Anesthetic complication: Anesthetic complications, indicative of the restoration of neuromuscular function, include movement of a limb or the body or coughing during the anesthetic procedure or during surgery, grimacing, or suckling on the endotracheal tube. (See Light anesthesia under Precautions.)
Recurrence of neuromuscular blockade: In clinical studies with subjects treated with rocuronium or vecuronium, where sugammadex was administered using a dose labeled for the depth of neuromuscular blockade (N=2022), an incidence of 0.20% was observed for recurrence of neuromuscular blockade as based on neuromuscular monitoring or clinical evidence (see Precautions).
Procedural Complication: Procedural complications included coughing, tachycardia, bradycardia, movement, and increase in heart rate.
Description of selected adverse reactions: Drug hypersensitivity reactions: Hypersensitivity reactions, including anaphylaxis, have occurred in some patients and volunteers. (for information on volunteers, see Information on healthy volunteers as follows).
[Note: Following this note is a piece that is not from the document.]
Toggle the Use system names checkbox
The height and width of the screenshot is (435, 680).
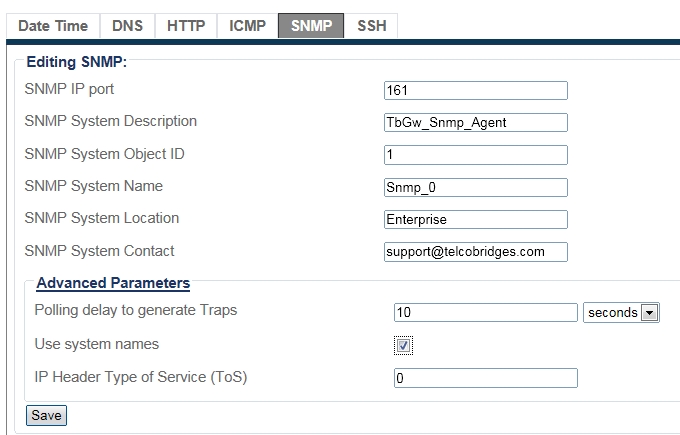[x=403, y=345]
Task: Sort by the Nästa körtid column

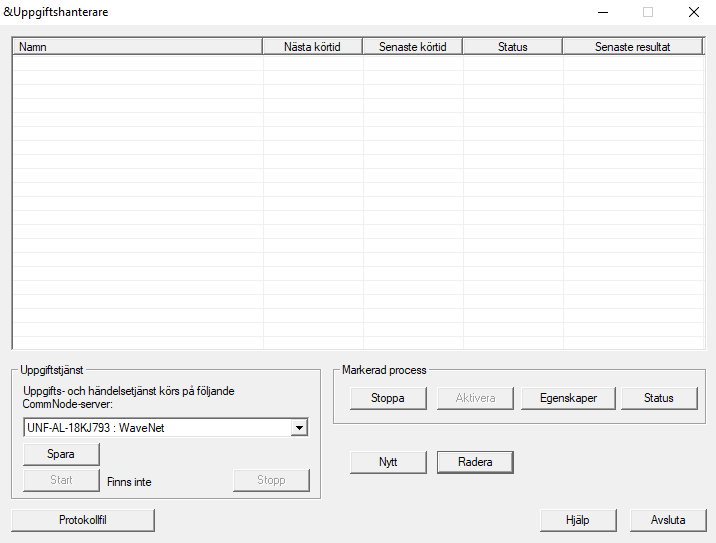Action: click(313, 47)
In clinical trials of surgical patients, these reactions were reported uncommonly and for post-marketing reports the frequency is unknown.
These reactions varied from isolated skin reactions to serious systemic reactions (i.e. anaphylaxis, anaphylactic shock) and have occurred in patients with no prior exposure to sugammadex.
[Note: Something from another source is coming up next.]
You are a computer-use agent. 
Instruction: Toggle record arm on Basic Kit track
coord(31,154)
Symptoms associated with these reactions can include: flushing, urticaria, erythematous rash, (severe) hypotension, tachycardia, swelling of tongue, swelling of pharynx, bronchospasm and pulmonary obstructive events. Severe hypersensitivity reactions can be fatal.
Information on healthy volunteers: A randomized, double-blind study examined the incidence of drug hypersensitivity reactions in healthy volunteers given up to 3 repeat doses of placebo (N=76), sugammadex 4 mg/kg (N=151) or sugammadex 16 mg/kg (N=148). Reports of suspected hypersensitivity were adjudicated by a blinded committee. The incidence of adjudicated hypersensitivity was 1.3%, 6.6% and 9.5% in the placebo, sugammadex 4 mg/kg and sugammadex 16 mg/kg groups, respectively. There were no reports of anaphylaxis after placebo or sugammadex 4 mg/kg.
There was a single case of adjudicated anaphylaxis after the first dose of sugammadex 16 mg/kg (incidence 0.7%). There was no evidence of increased frequency or severity of hypersensitivity with repeat dosing of sugammadex.
In a previous study of similar design, there were three adjudicated cases of anaphylaxis, all after sugammadex 16 mg/kg (incidence 2.0%).
The most common adverse reaction in pooled healthy volunteers was dysgeusia (10%).
Marked bradycardia: In post-marketing, isolated cases of marked bradycardia and bradycardia with cardiac arrest have been observed within minutes after administration of sugammadex (see Precautions).
Additional information on special populations: Pulmonary patients: In post-marketing data and in one dedicated clinical trial in patients with a history of pulmonary complications bronchospasm was reported as a possibly related adverse event. As with all patients with a history of pulmonary complications the physician should be aware of the possible occurrence of bronchospasm.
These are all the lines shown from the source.